It grates on me because I don't want the Doctor to be this big important hot shot who the whole universe knows and fears.


It works best when he's just this gently caress off adventurer who happens to run into problems he has to deal with by the skin of his teeth and grace of wit and courage.

That way he can roll up on unsuspecting morons and clown them. Like that's most of what makes Tomb of the Cybermen so great. No one knows who the Doctor is, and he plays along with the maniacal dickhead's ego mania just long enough to give him enough material to mock and belittle him for.

Or like, all of the Third Doctor's tenure, where he's discounted as just the science adviser by the Generals who are corrupt as hell.

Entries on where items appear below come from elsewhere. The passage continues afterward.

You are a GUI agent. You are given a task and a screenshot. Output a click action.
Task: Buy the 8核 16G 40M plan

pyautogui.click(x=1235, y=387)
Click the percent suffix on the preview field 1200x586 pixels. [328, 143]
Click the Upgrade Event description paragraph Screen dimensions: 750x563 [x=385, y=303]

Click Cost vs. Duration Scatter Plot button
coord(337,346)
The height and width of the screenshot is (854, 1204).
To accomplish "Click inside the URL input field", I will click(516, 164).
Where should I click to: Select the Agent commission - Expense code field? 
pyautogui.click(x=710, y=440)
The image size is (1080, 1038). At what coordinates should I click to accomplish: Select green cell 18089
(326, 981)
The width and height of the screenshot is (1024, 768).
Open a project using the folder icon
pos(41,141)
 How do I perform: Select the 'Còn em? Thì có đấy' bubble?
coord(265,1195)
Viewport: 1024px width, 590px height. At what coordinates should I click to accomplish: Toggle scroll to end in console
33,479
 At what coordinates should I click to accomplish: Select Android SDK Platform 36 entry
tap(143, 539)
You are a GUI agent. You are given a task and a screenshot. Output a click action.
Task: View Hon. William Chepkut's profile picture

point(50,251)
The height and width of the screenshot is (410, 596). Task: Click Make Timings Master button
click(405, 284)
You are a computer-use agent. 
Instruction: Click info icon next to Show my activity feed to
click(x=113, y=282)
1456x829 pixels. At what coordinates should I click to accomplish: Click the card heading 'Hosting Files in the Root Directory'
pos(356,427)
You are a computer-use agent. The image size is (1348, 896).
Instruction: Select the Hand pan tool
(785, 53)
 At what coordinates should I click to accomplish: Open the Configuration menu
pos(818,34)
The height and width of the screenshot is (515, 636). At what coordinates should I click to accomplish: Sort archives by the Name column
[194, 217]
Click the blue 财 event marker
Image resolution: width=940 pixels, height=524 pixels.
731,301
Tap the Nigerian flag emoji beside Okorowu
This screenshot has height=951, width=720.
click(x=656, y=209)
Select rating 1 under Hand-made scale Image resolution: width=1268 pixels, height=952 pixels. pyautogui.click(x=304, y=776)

The only people he should be able to get a reaction from are the Daleks or the Time Lords, but mostly the Daleks. When everyone is kissing the Doctor's feet, it's just kind of poo poo.

Like a lot that Moffat does, the Doctor being bragadocious is one of those things that is frosting. Its fun, its a nice treat, its special the first time you have it...and then it becomes really old as a primary diet.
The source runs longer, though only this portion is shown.